House of Gucci: mia moglie mi ha costretto a guardalo. "Moda" e "lusso": questa è l'estensione della mia conoscenza del marchio Gucci e la sua storia. 
Ora, prima di parlare di qualsiasi altra cosa, dobbiamo affrontare l'argomento della lingua. 
Un argomento che, inevitabilmente, è condizionato dalla prospettiva dell'essere italiano. 
Partiamo dai fatti: attori americani che interpretano italiani parlando in inglese fortemente accentato, intercalato con una quantità di parole italiane. 
E' un film americano: avrebbero dovuto parlare in inglese. Non è il Padrino, non sono italo-americani: avrebbero dovuto parlare inglese. 
E' incomprensibile a più livelli: avessero parlato in inglese sarebbe stato corretto per la produzione, altrimenti in italiano; italiano accentato non è il modo in cui parlano gli italiani, ma avrebbe ancora potuto avere senso per un motivo, idiota, di colore; italiano da italo-americano intercalato da una quantità insensata di parole italiane pronunciate male è assolutamente privo di qualsiasi senso. 
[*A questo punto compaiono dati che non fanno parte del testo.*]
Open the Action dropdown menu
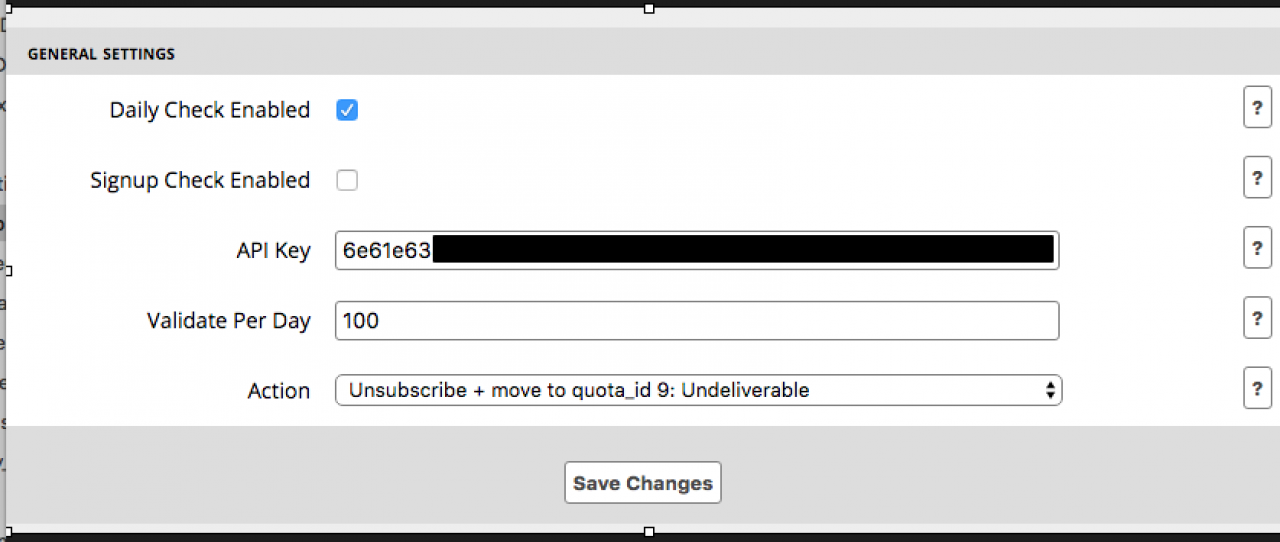The width and height of the screenshot is (1280, 542). pyautogui.click(x=698, y=390)
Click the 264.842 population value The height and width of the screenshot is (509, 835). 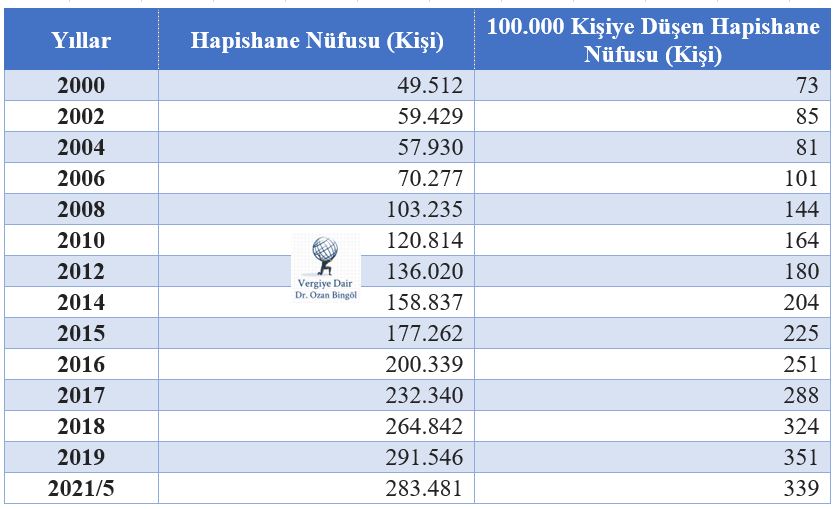pyautogui.click(x=424, y=427)
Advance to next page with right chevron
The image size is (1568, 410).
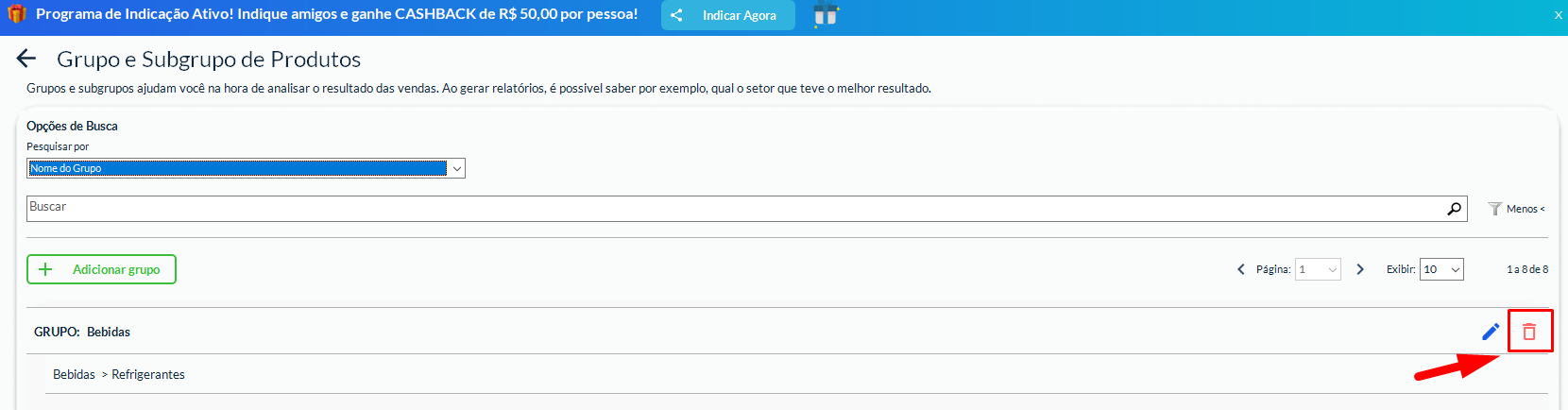(x=1360, y=269)
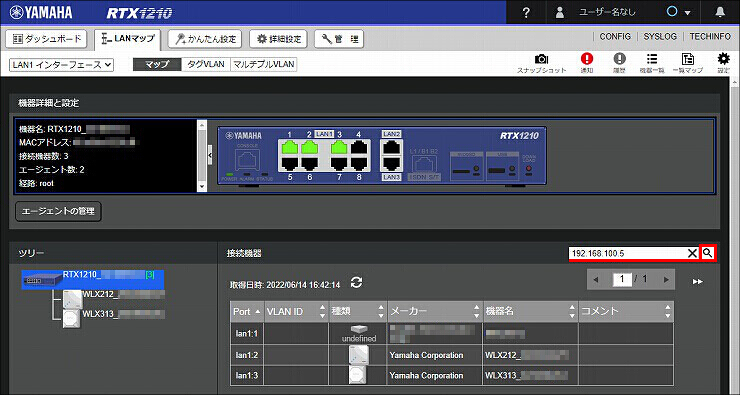This screenshot has height=395, width=740.
Task: Open the ダッシュボード tab
Action: 46,39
Non solo non ha senso logico, danneggia pure il film: gli attori sono così impegnati a fare gli italiani stereotipati (meridionali) dei film con gli italo-americani, da dimenticarsi di recitare. 
Lo credo che non hanno preso nomination: sembra una presa in giro, sembra uno spettacolo comico. 
E' talmente ostentato, abbietto e fastidioso da rendere impossibile concentrarsi sul resto. 
E' l'ultimo film di Ridley Scott (nel Gladiatore avrebbero dovuto parlare con lo stesso inglese accentato, intercalando parole latine). 
Jeremy Irons e Al Pacino sono i vecchi Gucci, Adam Driver e riconoscibile-solo-da-mia-moglie Jared Leto sono i giovani Gucci; Lady Gaga è la protagonista. 
Film tratto da un libro.
Tutto il film è realizzato per consentire allo spettatore di pensare e, poi, voler dire a voce alta: 'donna spregiudicata'. 
Immagino Steve Martin: "DONNA SPREGIUDIGATA (DELLE PULIZIE)!!".
Questa è la storia di una donna spregiudicata che usa ogni mezzo possibile per ottenere fortuna e gloria. 
Il film è un marone.
Eredi, personaggi ancora in vita e altre persone interessate alla storia dichiarano di aver generalmente disprezzato il film, particolarmente il regista e la protagonista per aver fatto tutto senza mai parlare con loro. 
L'impressione è che il film sia stato realizzato a partire da un libro scandalistico, vantandosi di essere basato su una storia vera, senza in alcun modo corroborare o partecipare alla realtà ancora in corso di molti dei fatti raccontati. 
Oh, non fraintendetemi: non mi fregava un cazzo di vedere la cupola di San Pietro nel Gladiatore, figurarsi se mi frega della permalosità dei Gucci, ma la noia del film spinge a cercare qualche cosa in più, si trovano solo mancanze. 
A mia moglie è piaciuto, ma conta poco: c'è una donna che manipola e porta disgrazia a un uomo dopo l'altro, eccita il suo femminismo aggressivo le impedisce di annoiarsi.